## Written request
Could you carry on the blog post about painting a gin and tonic in sumi ink, picking up right after its last sentence?

Anyway, I hope that Risa likes it. I’ll let you know if it gets in the book.

Finally, something I am liking.

EDM #19: Draw something you’ve made

It’s been a long-ass week. Undistinguished except for the miserable heat, mugginess, and torrential rain. I’m not much of a drinker but when I saw this challenge, I knew exactly what I’d make: a cool, crispy gin and tonic.

And I’d make it with sumi ink and a dash of watercolor (and a soupcon of salt).

Sumi is the everlasting gobstopper of art supplies. You get a beautiful carved black block embossed with gold and silver designs. You splash your cool stone chalice and rub it with the block a couple of times and, hey presto, ink. But it’s ink that’s so forgiving and compliant. It hits your brush looking all dark and full of intent, but then when you slap it on the page, it backs off, dissolving to a smoky wave.

You can modulate it in so many ways that perfectly suit my way of painting. I can dilute it to a whisper and then build up layers up on layers that transition smoothly into each other like a delicate moire. As it dries, sumi becomes a dusky, matte layer of grey that doesn’t feel like paint or ink or pencil or anything, like it was just meant to be there, like some sort of organic residue left by my gesture. And that ebony brick of oriental exotica last forever, through fecund years of rubbing against the stone palette and daubing on the page. Ah, suuuuumi.

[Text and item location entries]
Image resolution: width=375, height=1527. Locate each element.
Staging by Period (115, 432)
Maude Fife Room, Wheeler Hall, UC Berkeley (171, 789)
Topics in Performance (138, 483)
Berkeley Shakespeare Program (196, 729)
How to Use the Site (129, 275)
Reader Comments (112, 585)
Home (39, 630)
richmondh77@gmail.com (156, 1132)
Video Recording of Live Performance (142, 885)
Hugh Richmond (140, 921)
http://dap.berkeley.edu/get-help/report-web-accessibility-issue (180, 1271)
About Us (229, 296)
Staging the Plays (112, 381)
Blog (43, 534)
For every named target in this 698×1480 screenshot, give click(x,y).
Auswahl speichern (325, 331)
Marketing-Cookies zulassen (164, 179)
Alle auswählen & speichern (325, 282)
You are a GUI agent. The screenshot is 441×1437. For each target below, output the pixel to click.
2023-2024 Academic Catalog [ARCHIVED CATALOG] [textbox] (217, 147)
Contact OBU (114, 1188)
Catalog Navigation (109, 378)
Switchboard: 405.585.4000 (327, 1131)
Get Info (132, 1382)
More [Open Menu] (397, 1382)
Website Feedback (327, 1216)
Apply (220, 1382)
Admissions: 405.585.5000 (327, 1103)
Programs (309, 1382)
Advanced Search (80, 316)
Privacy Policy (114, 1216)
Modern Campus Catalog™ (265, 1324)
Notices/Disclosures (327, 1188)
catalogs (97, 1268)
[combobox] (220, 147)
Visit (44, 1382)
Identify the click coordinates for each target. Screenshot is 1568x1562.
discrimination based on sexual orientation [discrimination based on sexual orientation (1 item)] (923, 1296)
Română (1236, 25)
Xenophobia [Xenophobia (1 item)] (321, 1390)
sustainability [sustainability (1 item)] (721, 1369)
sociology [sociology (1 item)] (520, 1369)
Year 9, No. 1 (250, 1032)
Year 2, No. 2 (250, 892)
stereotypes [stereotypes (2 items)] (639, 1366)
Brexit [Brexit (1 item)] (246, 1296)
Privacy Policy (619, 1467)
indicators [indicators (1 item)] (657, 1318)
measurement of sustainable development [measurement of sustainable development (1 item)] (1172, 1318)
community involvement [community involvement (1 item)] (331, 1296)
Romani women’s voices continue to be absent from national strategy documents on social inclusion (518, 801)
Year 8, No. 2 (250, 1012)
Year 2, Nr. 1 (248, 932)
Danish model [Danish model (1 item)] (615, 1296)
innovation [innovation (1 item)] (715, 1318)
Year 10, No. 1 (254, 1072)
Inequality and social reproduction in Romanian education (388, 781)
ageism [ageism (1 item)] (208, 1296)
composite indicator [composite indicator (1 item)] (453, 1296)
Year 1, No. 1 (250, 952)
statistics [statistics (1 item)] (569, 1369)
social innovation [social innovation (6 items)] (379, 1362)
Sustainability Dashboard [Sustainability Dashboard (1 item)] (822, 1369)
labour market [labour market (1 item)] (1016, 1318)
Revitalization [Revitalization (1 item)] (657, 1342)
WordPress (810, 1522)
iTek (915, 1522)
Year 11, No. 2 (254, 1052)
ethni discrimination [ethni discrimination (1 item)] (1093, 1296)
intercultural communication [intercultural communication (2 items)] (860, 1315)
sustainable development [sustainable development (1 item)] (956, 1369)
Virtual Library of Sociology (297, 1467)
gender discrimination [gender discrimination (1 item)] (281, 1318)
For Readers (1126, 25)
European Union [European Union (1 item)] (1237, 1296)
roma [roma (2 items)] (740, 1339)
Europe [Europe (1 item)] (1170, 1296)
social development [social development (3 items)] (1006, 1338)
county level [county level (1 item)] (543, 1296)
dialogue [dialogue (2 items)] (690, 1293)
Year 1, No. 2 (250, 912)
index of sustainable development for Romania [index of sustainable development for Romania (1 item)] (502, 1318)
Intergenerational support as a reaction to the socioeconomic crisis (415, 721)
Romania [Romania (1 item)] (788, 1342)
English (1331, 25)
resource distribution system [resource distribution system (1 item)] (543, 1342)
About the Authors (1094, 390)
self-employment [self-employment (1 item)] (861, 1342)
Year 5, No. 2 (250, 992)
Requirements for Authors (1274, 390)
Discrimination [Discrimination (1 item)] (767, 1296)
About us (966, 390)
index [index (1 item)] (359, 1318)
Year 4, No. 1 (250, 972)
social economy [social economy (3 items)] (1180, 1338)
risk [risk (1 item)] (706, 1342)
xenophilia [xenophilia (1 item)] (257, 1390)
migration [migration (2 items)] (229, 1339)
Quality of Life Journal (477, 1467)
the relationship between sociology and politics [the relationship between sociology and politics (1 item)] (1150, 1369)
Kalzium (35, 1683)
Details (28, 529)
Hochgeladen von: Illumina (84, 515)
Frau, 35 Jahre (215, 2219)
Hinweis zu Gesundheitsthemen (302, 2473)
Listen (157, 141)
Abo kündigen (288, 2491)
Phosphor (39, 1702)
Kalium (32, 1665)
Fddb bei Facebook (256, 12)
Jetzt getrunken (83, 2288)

## Exercise output
Can you tell by my writing that I’ve consumed my model?

EDM #(17 &)18: Draw the view from a window of your house, apartment, office, etc.

My house is devoid of musical instruments right now so I will wait to draw EDM#17 until I come across one somewhere — stay posted. Instead I skipped ahead to Challenge #18.


Liz Steel is an architect who lives in Sydney but loves to draw, paint and travel. I have long admired her art which she tells me she just started a few years ago, influenced by Everyday Matters and The Creative License. Now she is a voracious and talented drawer of things, mainly buildings and teacups. Accompanied by her bear, Borromini, she has drawn all over the world and she is just on her way back Down Under after attending the Urban Sketchers symposium in the Dominican Republic.

Liz dropped by my house yesterday and after sharing journals and stories, we sat out on southern terrace and drew the setting sun over Greenwich Village.

Liz draws with a Lamy fountain pen and a palette full of Daniel Smith and Winsor  watercolors pans. She works quickly and lightly, stopping to wipe her brush on a sweatband emblazoned with a kangaroo.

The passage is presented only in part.